De l'escrime pour riposter contre le cancer du sein

De l'escrime pour riposter contre le cancer du sein

SANTE – A Toulouse, des femmes atteintes de cancer du sein suivent des cours d'escrime sur conseil de leurs médecins. Une initiative unique en France que l'association Solution Riposte souhaite diffuser dans d'autres villes.

Se battre contre le cancer à coups de sabre. Telle est l'idée qu'a eue le docteur Dominique Hornus-Dragne, anesthésiste à la clinique toulousaine Médipole, pour encourager ses patientes atteintes de cancer du sein à pratiquer une activité physique.

« Pour certaines malades, faire de la gym ou de la natation peut être gênant car il faut dévoiler ses cicatrices. L'escrime est adaptée aux patientes atteintes au sein car le sabre les pousse à mobiliser leur bras de façon inconsciente », explique le docteur Hornus, par ailleurs médecin fédérale à la fédération française d'escrime.

Ce matin-là, dans la salle d'armes de Ramonville, Evelyne et Danièle, 48 et 62 ans, oublient leur statut de patiente pour endosser celui d'escrimeuse. Grégoire Champain, maître d'arme bénévole, leur prodigue ses conseils en duel pour s'adapter aux contraintes de chacune. « Nous travaillons le bras du côté du sein opéré et nous ne touchons jamais à la poitrine, explique-t-il. Si elles ont une tension, on fait une pause. En dehors de cela, je les considère comme n'importe quelles élèves ».

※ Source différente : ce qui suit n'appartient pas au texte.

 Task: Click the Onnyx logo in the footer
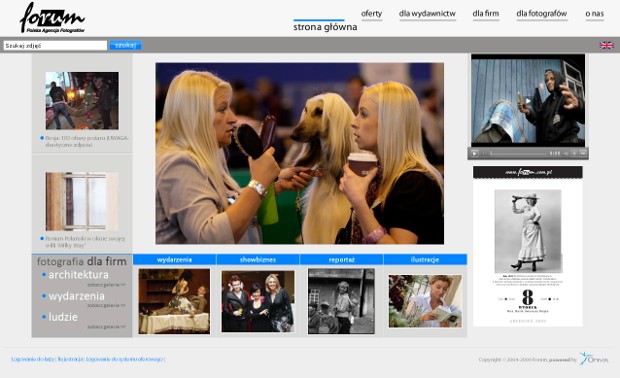click(594, 358)
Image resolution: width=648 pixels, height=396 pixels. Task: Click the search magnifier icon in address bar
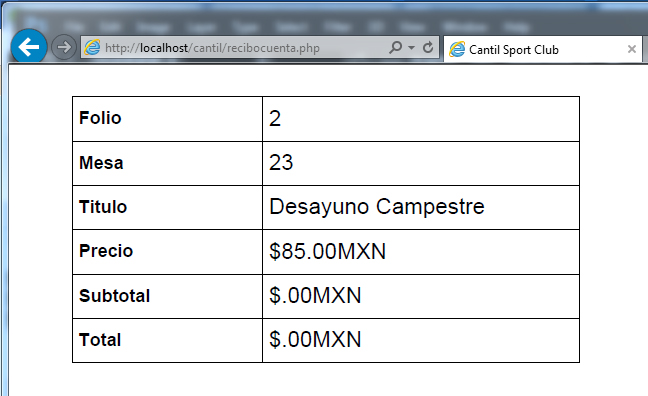pos(395,48)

« Redevenir actrice de ma maladie »

Au début surprises de se voir proposer ces cours, les deux femmes en ressentent aujourd'hui les bénéfices. « J'ai été opérée une première fois il y a cinq ans sans soin de support particulier, explique Evelyne. Je me suis inscrite après ma deuxième opération et j'ai plus rapidement retrouvé ma souplesse. Après un cancer on a tendance à se replier. Ici, on ouvre le torse sans s'en apercevoir, la discipline a quelque chose de noble ».

« On s'approprie la symbolique en parant et en ripostant, ajoute Danièle. Cela me permet de redevenir actrice de ma maladie ».
Depuis sa création en 2010, une trentaine de patientes ont bénéficié de ces cours. L'association « Solution riposte » a été créée en mars dernier pour leur permettre de se développer et une thèse de médecine évalue actuellement leurs effets sur la motricité des patientes.

« Nous formons également des maîtres escrimeurs de toute la France. Le but étant que les malades aient un maximum de choix dans les disciplines pour se dépenser et ainsi diminuer les récidives », explique le docteur Hornus, qui aimerait désormais voir des femmes de quartiers populaires, qui ont moins accès aux soins de support, en bénéficier.